→ Written task
Can you edit the records from the line with "Given: Click the Highlights list icon" to the line with "Looking at the", replacing "Highlights list" with "Bookmarks list" and changing nothing else? Give back only those lines, without the pictures.

-------------------------

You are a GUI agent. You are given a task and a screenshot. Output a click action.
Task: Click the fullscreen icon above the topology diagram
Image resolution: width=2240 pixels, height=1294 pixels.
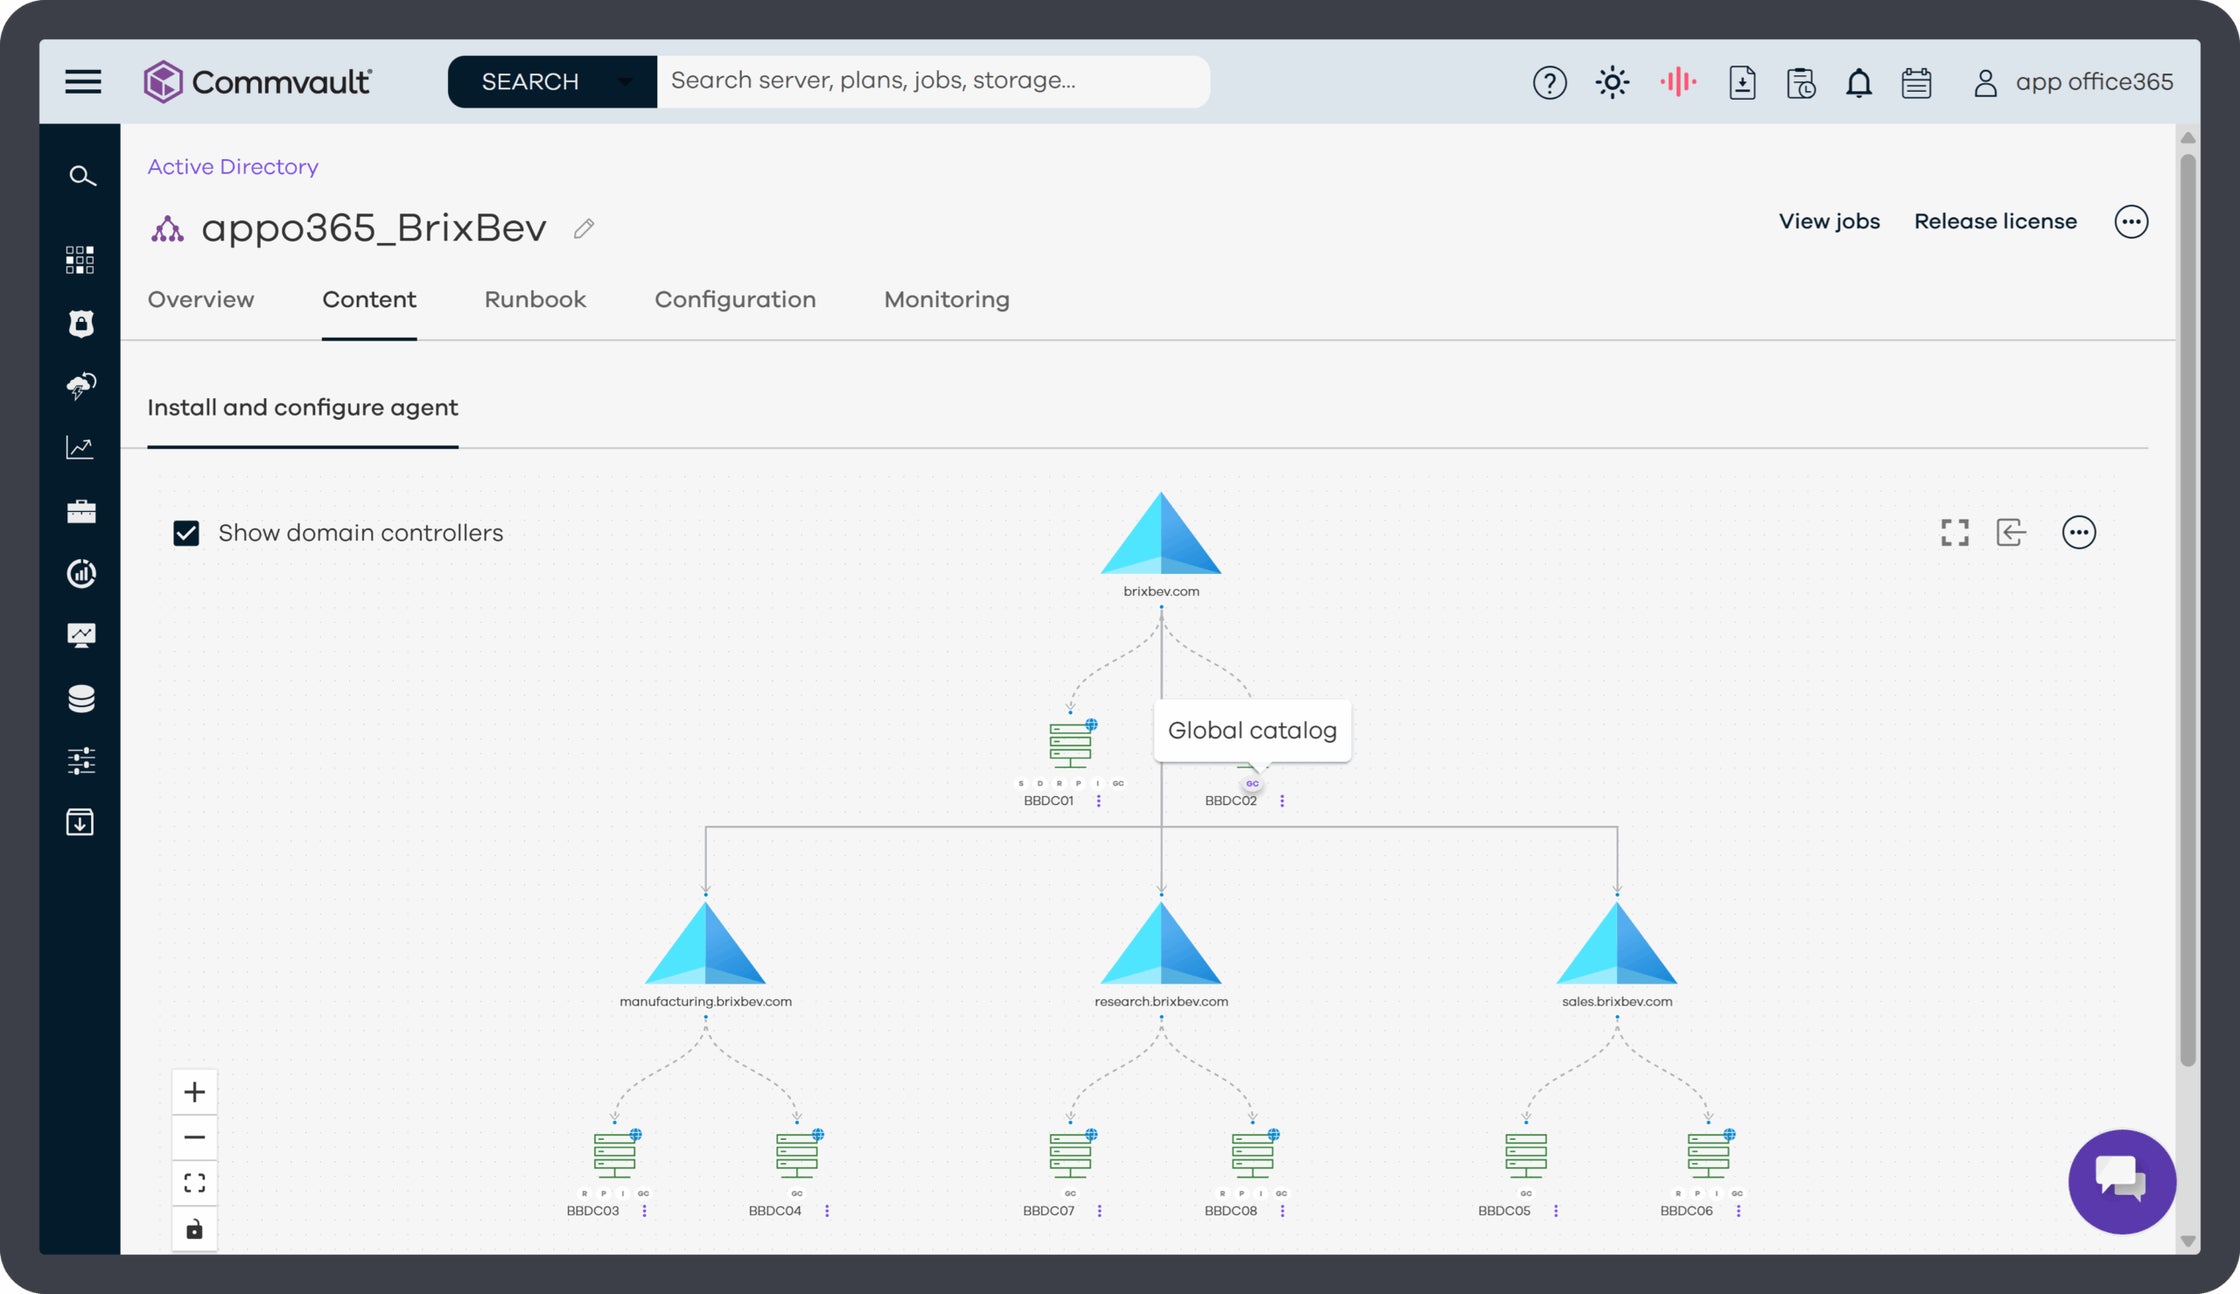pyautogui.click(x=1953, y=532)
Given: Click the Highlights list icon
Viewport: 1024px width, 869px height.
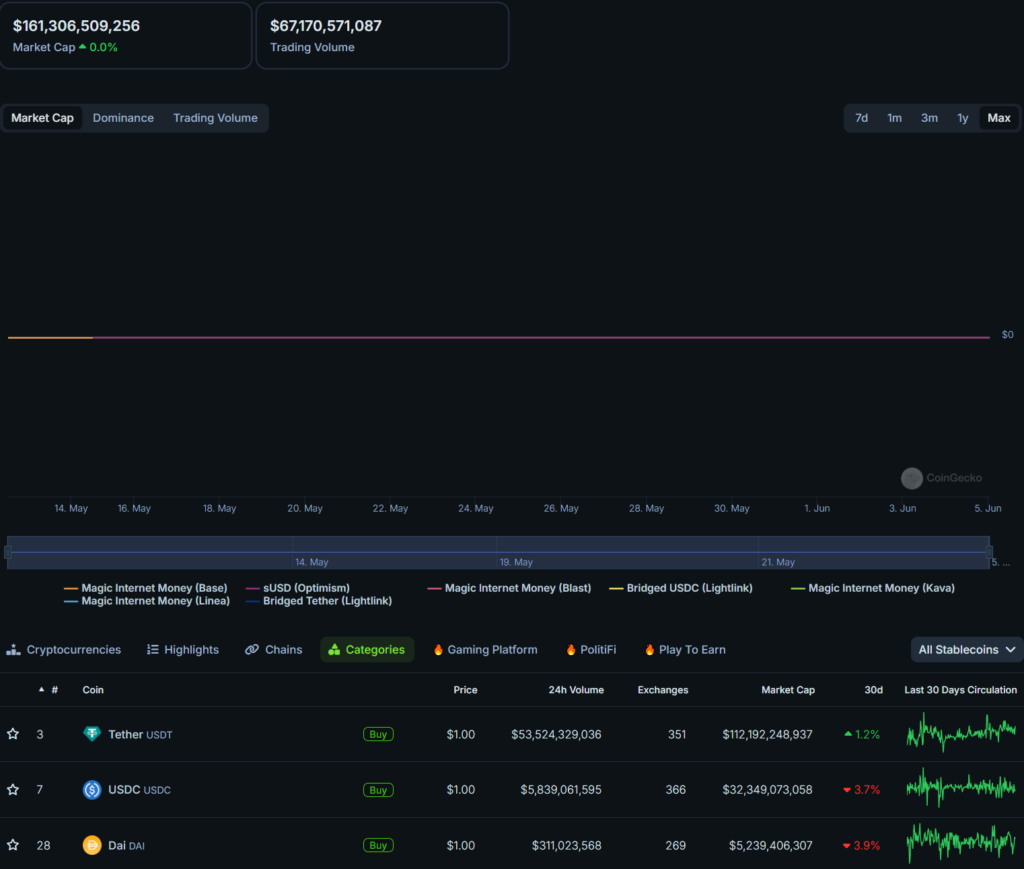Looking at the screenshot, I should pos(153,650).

-------------------------

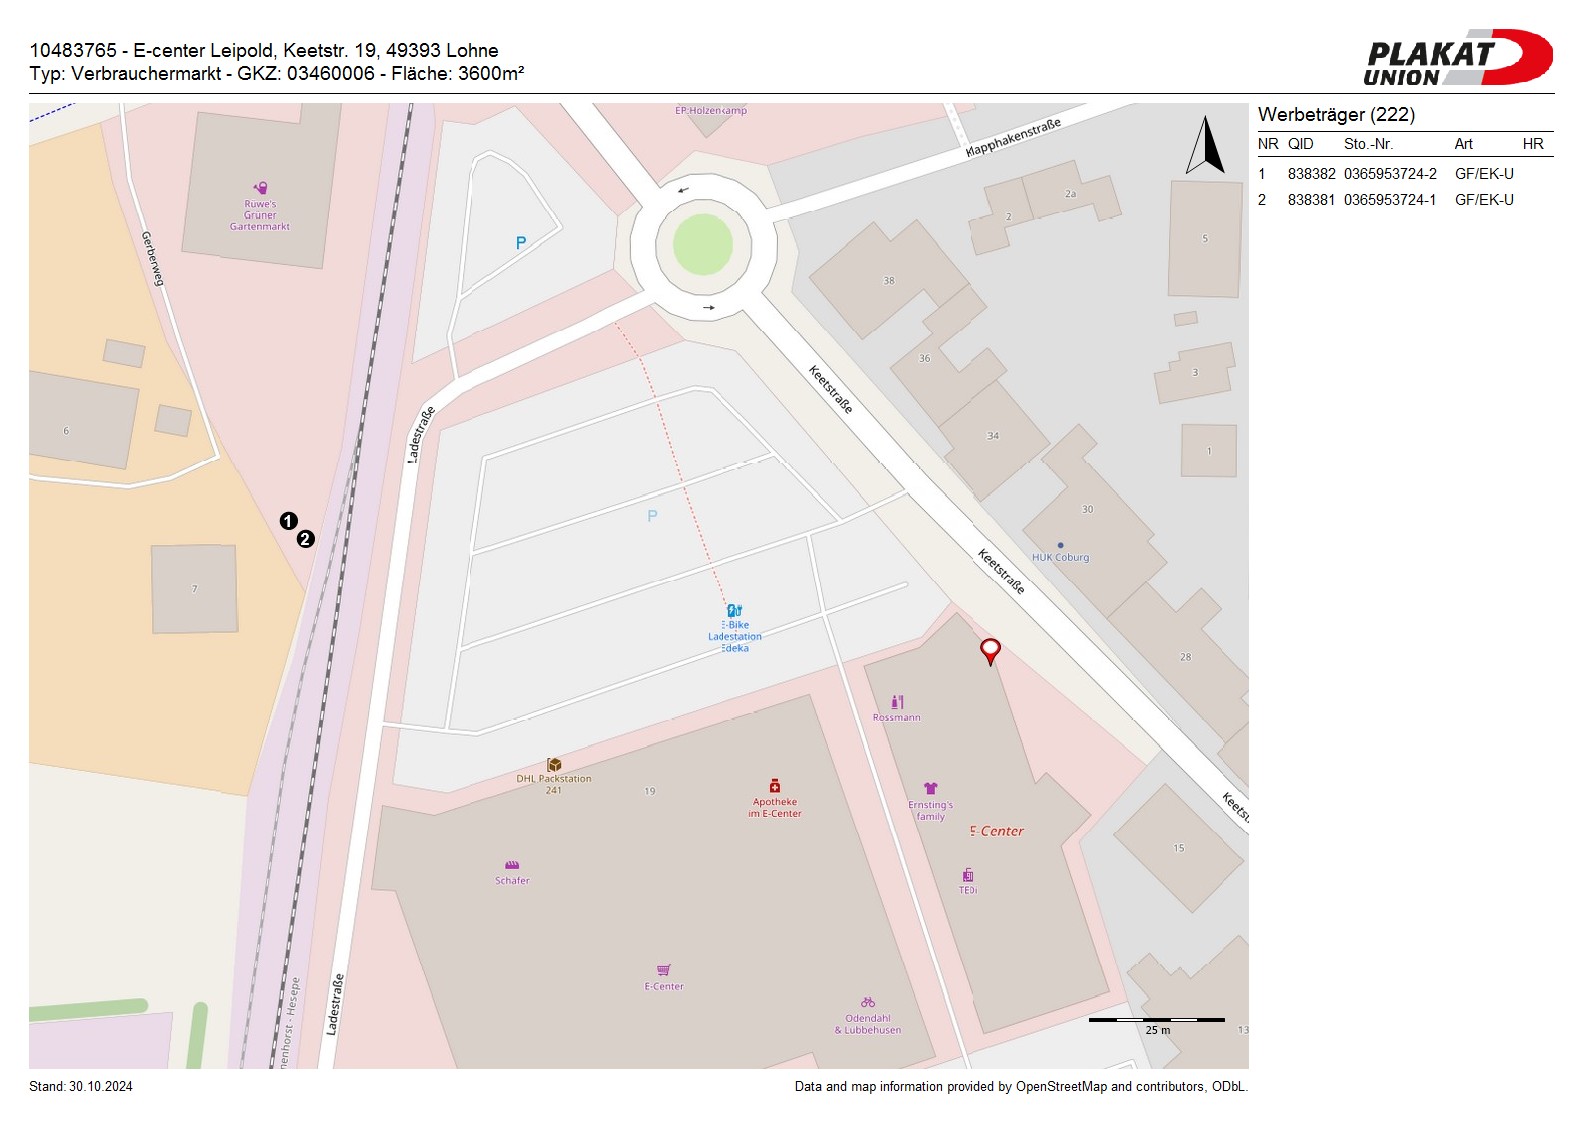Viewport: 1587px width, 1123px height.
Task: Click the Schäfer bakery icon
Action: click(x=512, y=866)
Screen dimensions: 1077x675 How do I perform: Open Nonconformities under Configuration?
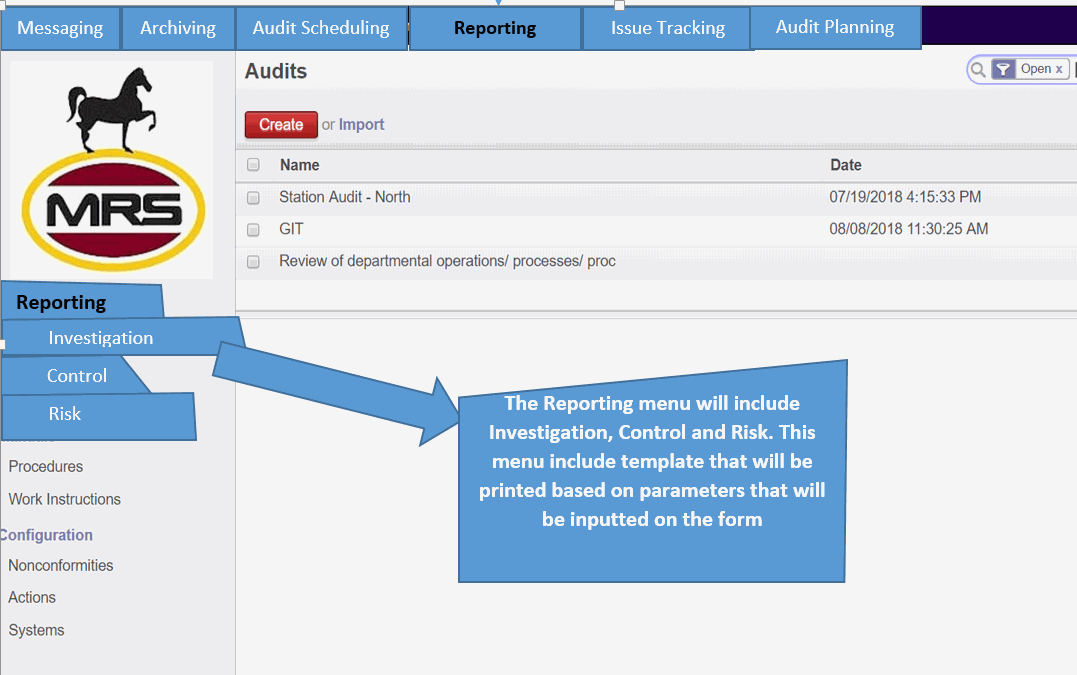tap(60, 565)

-------------------------

→ Reply
Given: Click the Bookmarks list icon
Viewport: 1024px width, 869px height.
Looking at the screenshot, I should pos(153,650).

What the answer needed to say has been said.